> _WHAT TO PRODUCE_
Please write out, exactly as given, every line of the entries below up to and including the line with "Buildings (61, 214)".
[RECORDS SHOWN Boundary: Start]
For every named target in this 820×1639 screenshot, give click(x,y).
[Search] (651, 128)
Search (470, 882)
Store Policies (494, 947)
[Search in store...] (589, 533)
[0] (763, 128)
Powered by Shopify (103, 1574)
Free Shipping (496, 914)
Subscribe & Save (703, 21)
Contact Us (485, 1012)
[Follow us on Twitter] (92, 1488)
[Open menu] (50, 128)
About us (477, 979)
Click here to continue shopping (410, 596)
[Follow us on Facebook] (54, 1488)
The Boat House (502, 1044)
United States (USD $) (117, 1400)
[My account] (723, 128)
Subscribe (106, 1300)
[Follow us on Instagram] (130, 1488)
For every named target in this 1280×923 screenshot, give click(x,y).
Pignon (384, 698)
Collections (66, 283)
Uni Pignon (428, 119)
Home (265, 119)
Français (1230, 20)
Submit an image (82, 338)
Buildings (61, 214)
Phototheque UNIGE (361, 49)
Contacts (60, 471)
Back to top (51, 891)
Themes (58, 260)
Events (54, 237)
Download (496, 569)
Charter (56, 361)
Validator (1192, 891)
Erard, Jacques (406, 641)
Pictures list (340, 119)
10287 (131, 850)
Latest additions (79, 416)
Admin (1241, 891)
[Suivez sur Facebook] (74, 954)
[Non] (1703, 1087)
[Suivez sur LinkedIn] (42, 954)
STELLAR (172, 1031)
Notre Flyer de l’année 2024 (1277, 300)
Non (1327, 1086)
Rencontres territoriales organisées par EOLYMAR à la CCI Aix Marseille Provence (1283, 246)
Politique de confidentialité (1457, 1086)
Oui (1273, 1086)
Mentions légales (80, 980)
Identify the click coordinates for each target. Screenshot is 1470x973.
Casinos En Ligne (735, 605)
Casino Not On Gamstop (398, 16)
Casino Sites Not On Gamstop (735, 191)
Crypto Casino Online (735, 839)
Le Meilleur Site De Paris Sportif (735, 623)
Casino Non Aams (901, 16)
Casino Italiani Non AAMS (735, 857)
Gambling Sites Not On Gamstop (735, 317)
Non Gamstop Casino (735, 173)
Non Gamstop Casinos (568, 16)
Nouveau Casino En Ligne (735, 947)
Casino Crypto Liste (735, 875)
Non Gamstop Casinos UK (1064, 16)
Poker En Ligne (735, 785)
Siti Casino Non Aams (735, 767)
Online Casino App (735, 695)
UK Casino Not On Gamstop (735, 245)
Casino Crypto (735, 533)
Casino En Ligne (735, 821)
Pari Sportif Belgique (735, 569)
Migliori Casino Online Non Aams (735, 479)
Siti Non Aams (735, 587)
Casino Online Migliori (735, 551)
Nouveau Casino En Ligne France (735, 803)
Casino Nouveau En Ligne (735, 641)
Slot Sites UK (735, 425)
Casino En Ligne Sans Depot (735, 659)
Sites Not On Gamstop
[RECORDS SHOWN Boundary: End]
> _RESULT FOR THIS EXERCISE_
For every named target in this 820×1639 screenshot, give click(x,y).
[Search] (651, 128)
Search (470, 882)
Store Policies (494, 947)
[Search in store...] (589, 533)
[0] (763, 128)
Powered by Shopify (103, 1574)
Free Shipping (496, 914)
Subscribe & Save (703, 21)
Contact Us (485, 1012)
[Follow us on Twitter] (92, 1488)
[Open menu] (50, 128)
About us (477, 979)
Click here to continue shopping (410, 596)
[Follow us on Facebook] (54, 1488)
The Boat House (502, 1044)
United States (USD $) (117, 1400)
[My account] (723, 128)
Subscribe (106, 1300)
[Follow us on Instagram] (130, 1488)
For every named target in this 1280×923 screenshot, give click(x,y).
Pignon (384, 698)
Collections (66, 283)
Uni Pignon (428, 119)
Home (265, 119)
Français (1230, 20)
Submit an image (82, 338)
Buildings (61, 214)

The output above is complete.